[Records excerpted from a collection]
____________________

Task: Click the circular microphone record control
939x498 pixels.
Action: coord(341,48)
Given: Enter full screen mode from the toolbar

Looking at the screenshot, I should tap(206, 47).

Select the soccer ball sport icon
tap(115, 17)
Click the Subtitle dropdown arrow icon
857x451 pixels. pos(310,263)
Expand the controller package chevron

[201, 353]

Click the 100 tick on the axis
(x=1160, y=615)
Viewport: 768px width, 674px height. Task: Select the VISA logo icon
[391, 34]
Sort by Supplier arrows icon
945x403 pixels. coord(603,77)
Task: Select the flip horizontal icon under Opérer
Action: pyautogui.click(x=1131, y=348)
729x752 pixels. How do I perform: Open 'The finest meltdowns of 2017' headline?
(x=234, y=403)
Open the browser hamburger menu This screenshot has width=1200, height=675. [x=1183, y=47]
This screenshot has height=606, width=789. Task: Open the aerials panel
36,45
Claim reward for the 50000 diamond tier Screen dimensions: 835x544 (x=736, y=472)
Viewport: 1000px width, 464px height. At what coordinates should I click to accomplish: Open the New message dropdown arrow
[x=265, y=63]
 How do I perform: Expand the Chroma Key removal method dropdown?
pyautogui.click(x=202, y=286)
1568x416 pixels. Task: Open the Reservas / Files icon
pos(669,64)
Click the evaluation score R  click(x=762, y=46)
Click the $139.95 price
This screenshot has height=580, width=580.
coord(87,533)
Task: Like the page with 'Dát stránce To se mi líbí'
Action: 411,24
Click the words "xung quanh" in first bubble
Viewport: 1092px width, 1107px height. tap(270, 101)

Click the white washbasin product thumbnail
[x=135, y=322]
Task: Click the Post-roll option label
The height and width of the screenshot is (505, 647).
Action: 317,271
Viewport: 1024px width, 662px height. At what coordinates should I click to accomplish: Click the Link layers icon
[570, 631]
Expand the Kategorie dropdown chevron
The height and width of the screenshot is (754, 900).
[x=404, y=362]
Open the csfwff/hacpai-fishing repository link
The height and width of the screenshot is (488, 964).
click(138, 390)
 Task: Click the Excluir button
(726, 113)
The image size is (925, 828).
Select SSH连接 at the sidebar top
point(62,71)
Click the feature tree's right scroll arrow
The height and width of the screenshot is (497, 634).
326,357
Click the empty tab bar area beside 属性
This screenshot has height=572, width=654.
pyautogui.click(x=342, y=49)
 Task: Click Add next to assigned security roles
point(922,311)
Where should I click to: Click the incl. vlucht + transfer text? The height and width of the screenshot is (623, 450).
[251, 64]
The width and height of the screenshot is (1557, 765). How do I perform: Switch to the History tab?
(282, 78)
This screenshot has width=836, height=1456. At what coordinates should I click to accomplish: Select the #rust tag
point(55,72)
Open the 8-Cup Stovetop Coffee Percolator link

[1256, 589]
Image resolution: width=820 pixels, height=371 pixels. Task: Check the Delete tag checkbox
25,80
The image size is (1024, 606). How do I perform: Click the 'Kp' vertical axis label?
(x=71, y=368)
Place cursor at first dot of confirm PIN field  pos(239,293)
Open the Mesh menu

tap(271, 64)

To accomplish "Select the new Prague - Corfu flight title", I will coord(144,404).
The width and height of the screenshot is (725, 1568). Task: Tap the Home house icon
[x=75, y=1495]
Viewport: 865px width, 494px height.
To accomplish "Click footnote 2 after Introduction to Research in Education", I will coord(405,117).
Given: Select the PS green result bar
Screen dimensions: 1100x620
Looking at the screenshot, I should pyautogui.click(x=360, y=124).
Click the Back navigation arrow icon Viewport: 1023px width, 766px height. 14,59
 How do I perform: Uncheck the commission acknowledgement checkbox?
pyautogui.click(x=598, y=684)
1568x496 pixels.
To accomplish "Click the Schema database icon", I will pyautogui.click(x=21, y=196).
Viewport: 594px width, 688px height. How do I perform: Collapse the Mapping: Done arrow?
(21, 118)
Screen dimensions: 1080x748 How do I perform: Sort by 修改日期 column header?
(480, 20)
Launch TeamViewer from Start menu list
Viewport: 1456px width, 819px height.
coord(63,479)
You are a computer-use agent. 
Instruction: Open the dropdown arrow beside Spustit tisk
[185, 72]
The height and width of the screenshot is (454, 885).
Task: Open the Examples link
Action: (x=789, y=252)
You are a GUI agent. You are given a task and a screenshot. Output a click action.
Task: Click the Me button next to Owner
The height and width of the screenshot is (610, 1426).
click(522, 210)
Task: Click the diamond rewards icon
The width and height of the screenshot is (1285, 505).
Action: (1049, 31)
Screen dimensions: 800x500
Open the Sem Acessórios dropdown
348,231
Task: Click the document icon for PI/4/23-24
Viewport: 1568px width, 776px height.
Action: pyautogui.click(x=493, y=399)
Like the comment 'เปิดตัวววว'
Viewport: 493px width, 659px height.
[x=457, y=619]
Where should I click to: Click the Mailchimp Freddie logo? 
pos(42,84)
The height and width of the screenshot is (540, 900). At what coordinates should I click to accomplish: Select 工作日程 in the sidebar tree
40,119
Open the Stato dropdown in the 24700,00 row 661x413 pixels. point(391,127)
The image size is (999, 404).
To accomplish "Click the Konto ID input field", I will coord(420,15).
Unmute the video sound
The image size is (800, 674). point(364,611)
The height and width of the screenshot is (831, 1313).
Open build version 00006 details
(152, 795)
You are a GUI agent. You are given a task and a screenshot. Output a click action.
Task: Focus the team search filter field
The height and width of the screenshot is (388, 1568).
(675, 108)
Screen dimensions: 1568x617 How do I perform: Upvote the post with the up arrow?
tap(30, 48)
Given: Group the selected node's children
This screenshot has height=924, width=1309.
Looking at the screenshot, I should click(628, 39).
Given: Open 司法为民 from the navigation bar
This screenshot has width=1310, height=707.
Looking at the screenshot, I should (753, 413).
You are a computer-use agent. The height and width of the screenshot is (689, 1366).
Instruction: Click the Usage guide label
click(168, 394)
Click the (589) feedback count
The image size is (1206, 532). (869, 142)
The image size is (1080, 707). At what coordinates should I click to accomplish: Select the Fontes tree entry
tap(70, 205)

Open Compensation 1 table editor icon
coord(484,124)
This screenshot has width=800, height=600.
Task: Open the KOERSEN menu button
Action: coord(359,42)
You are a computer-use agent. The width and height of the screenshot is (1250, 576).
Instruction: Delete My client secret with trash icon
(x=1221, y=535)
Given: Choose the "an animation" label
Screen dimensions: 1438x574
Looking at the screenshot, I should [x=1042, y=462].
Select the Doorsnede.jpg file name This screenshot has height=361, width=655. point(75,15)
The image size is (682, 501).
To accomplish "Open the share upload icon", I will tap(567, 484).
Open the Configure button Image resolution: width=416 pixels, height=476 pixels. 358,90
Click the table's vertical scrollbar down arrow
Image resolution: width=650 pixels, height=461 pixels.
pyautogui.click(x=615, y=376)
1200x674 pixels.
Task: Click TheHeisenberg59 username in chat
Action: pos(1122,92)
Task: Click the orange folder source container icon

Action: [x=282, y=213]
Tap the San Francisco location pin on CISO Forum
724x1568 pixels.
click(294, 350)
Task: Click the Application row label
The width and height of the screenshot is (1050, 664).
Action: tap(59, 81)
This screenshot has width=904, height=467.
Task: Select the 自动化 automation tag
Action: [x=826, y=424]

____________________

## [TASK TO COMPLETE]
Look above for the line with "Viewport: 1024px width, 662px"; retype exactly that line, every line after it up to the line with "The image size is (925, 828).", and that line too, nothing else.

## [RESPONSE BELOW]
Viewport: 1024px width, 662px height. At what coordinates should I click to accomplish: Click the Link layers icon
[570, 631]
Expand the Kategorie dropdown chevron
The height and width of the screenshot is (754, 900).
[x=404, y=362]
Open the csfwff/hacpai-fishing repository link
The height and width of the screenshot is (488, 964).
click(138, 390)
 Task: Click the Excluir button
(726, 113)
The image size is (925, 828).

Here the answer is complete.